Last Updated on October 4, 2019 by Michael Joseph
For many people, losing weight can be very difficult.
One popular weight-loss option in recent times is the ketogenic diet, but can this high-fat diet really help us to lose weight?
With the ketogenic diet’s surging popularity, this is a question that many would-be converts are asking themselves.
However, when we look at any diet, we should fully consider the efficacy, benefits, drawbacks, and the safety profile.
This article will look at whether the ketogenic diet is effective for weight loss, and the overall merits of the diet.
Ketogenic Diet Basics
First of all, for those who are unaware, the ketogenic diet is a high-fat, low-carb way of eating.
Typically, this means that carbohydrate intake should be very low.
For instance, a ketogenic diet is often defined as one that contains less than 50 grams of carbohydrate per day, as supported by low-carb researchers Phinney and Volek (1).

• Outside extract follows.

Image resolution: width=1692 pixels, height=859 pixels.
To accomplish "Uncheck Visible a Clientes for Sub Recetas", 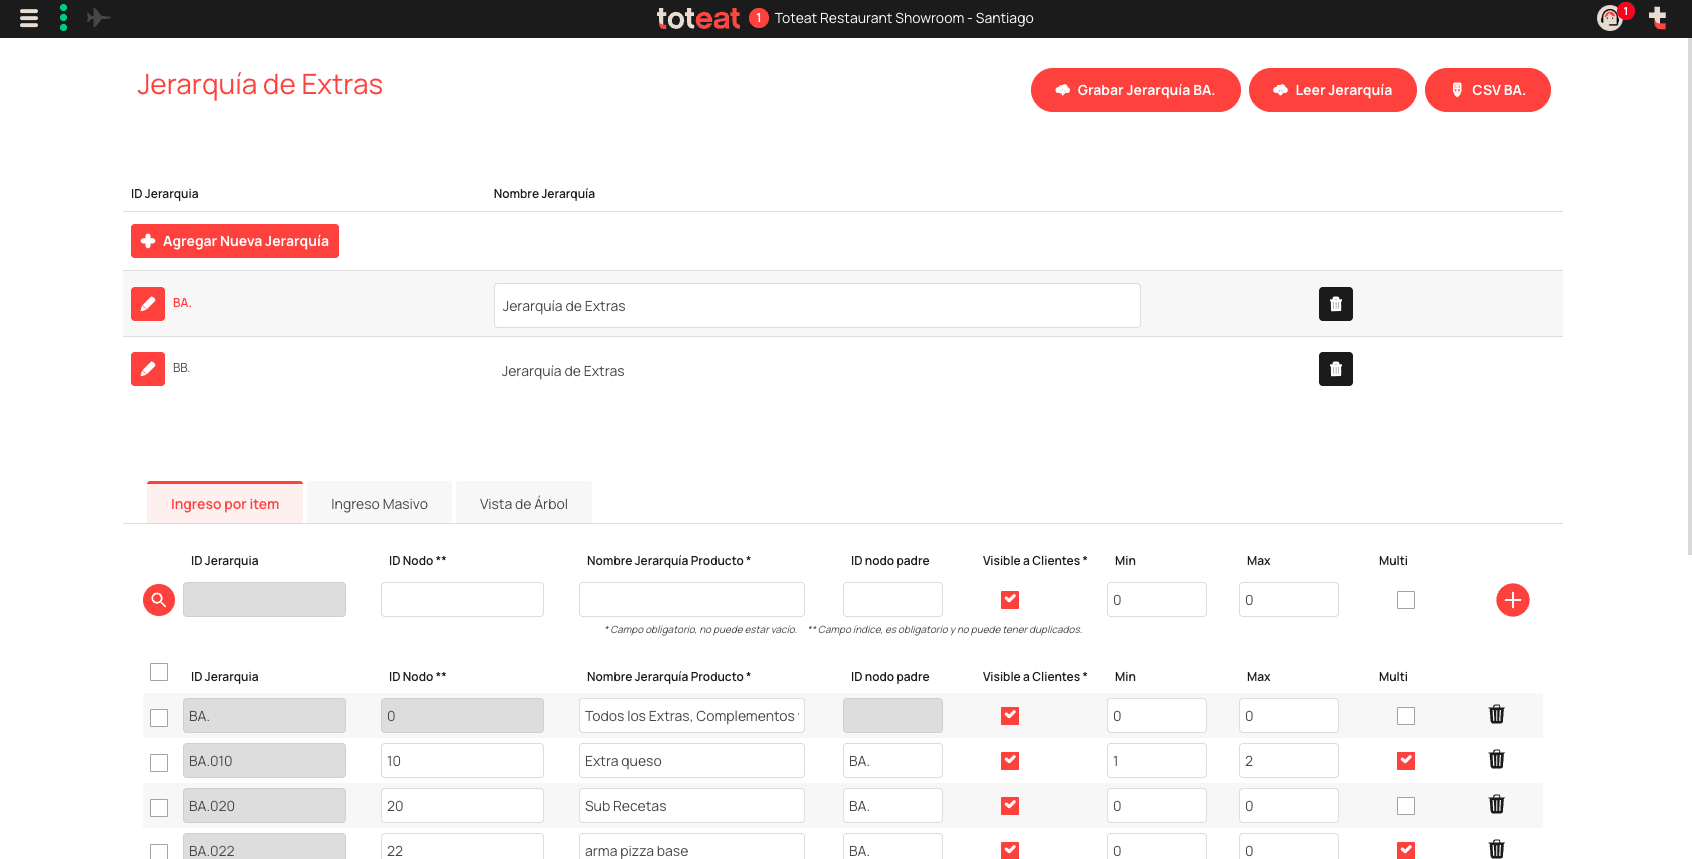I will 1010,806.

Fat intake is unrestricted, although clearly, this doesn’t mean we should consume as much fat as we can.
Lastly, ketogenic diets encourage a moderate consumption of protein.

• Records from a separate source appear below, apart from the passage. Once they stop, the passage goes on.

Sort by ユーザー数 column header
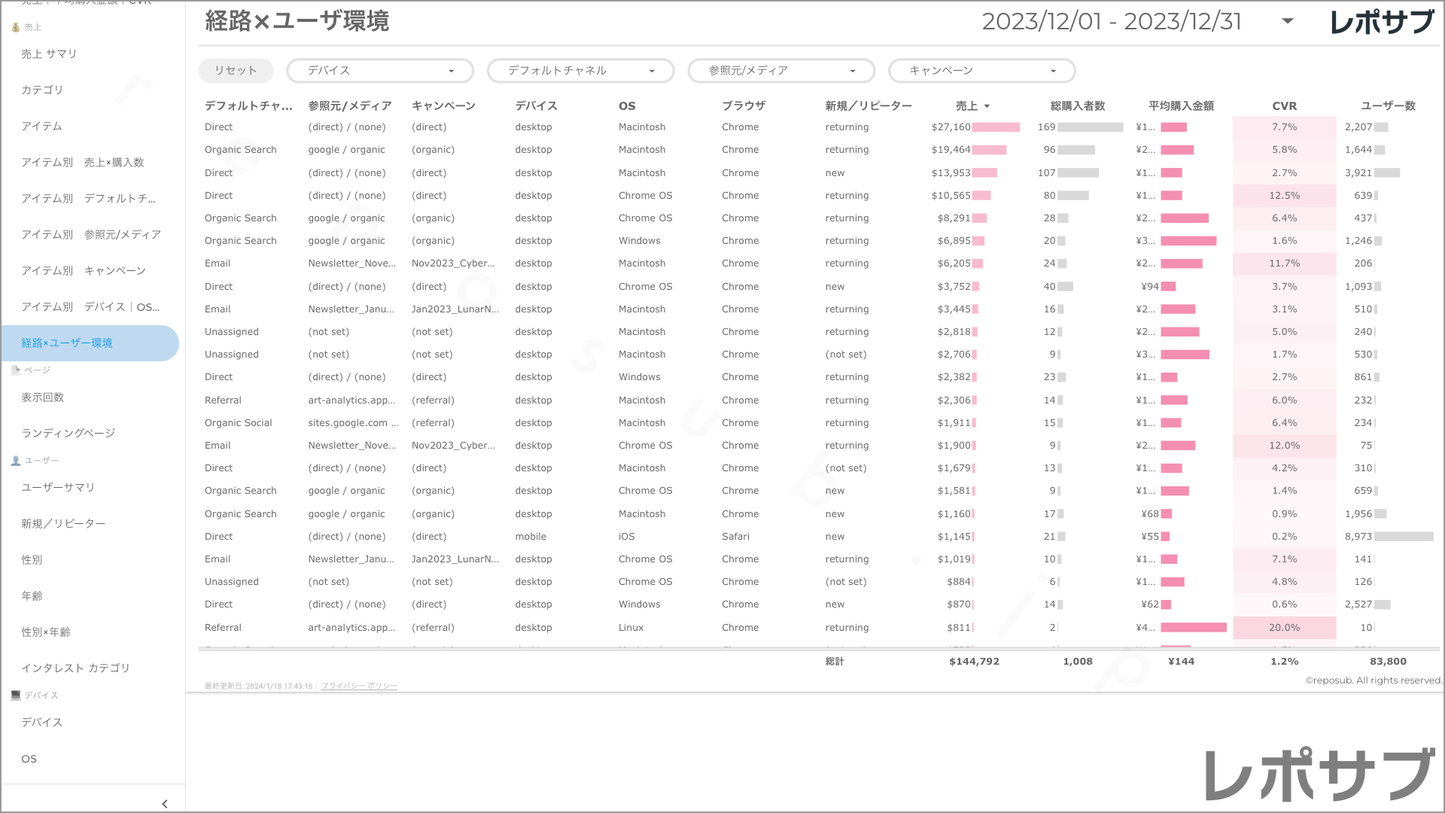This screenshot has width=1445, height=813. click(x=1387, y=106)
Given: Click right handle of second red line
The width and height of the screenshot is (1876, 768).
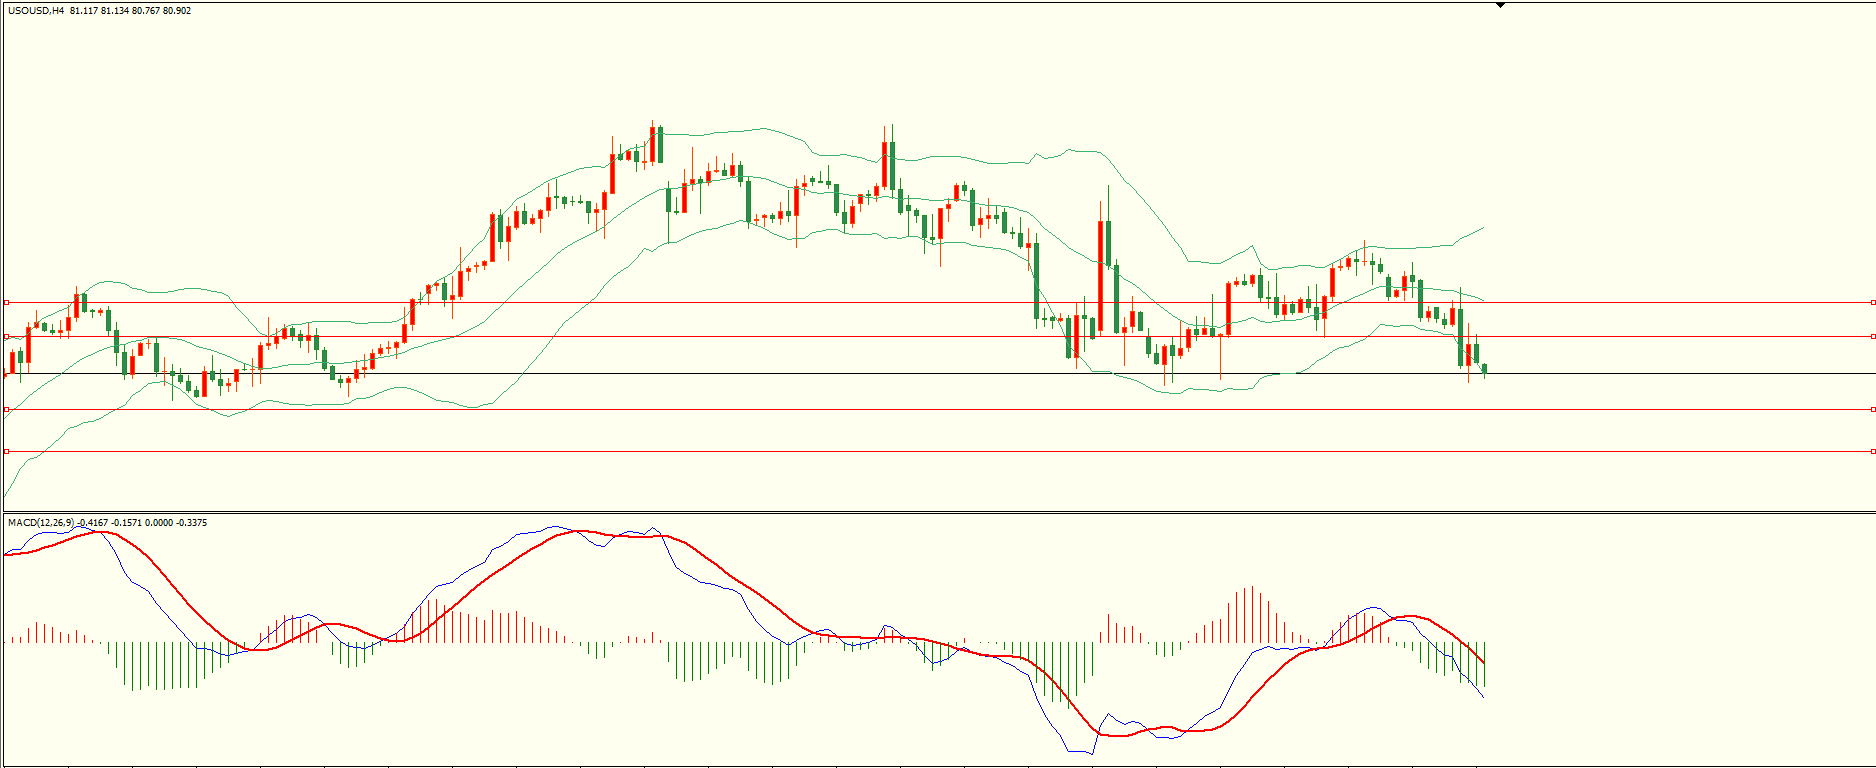Looking at the screenshot, I should (x=1872, y=337).
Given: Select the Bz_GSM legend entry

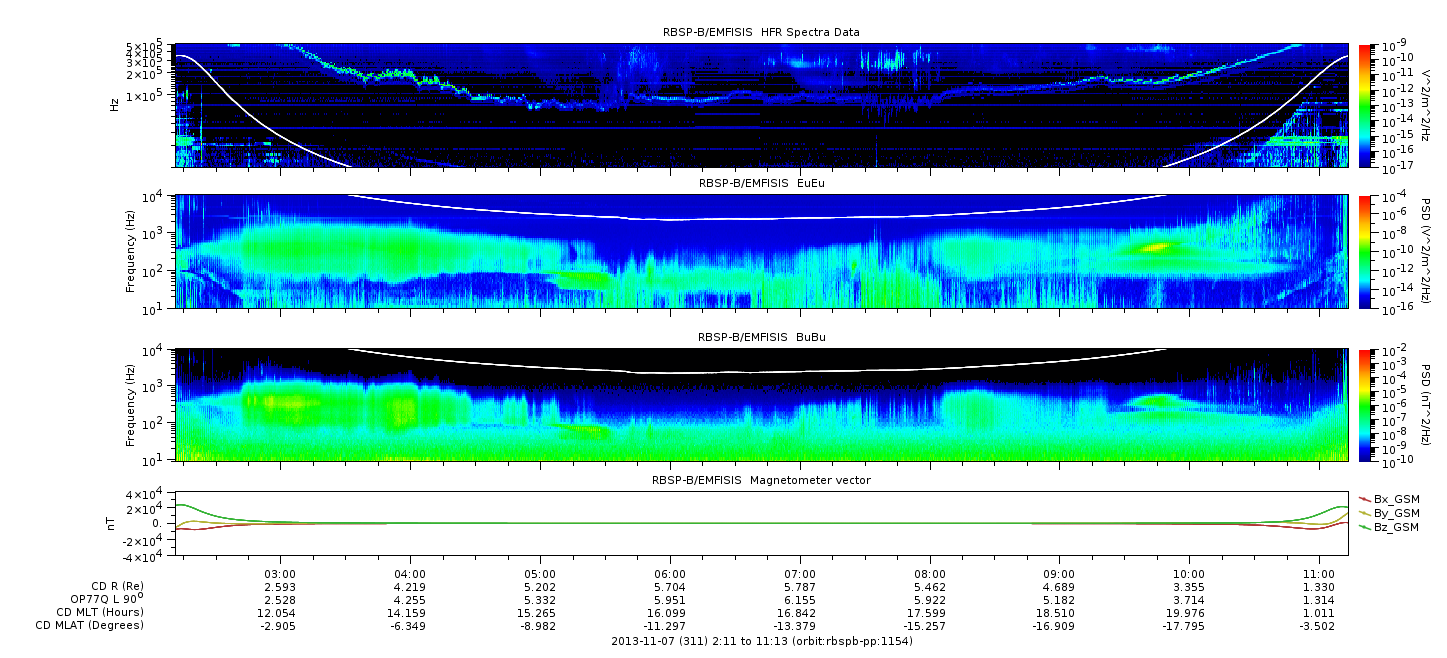Looking at the screenshot, I should tap(1389, 527).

Based on total energy intake of approximately 2000 calories per day, the average ketogenic diet may look something like this;
- Carbohydrate: 45 g (180 calories)
- Fat: 150 g (1350 calories)
- Protein: 120 g (480 calories)
How Do Ketogenic Diets Work For Weight Loss?
Firstly, ketogenic diets change the way in which our body uses energy.
Rather than using glucose for energy, a diet low enough in carbohydrate leads to a natural metabolic process known as ‘ketosis’.
When someone enters ketosis, their body will begin burning body fat for fuel rather than glucose.
For those interested in learning more about this metabolic pathway, see here for a guide to ketosis.
Satiety and Appetite Control
Ketogenic diets appear to improve satiety levels, and this is important for many reasons.
For one thing, no matter what kind of diet someone is on, it will ultimately become unsustainable if it does not satisfy.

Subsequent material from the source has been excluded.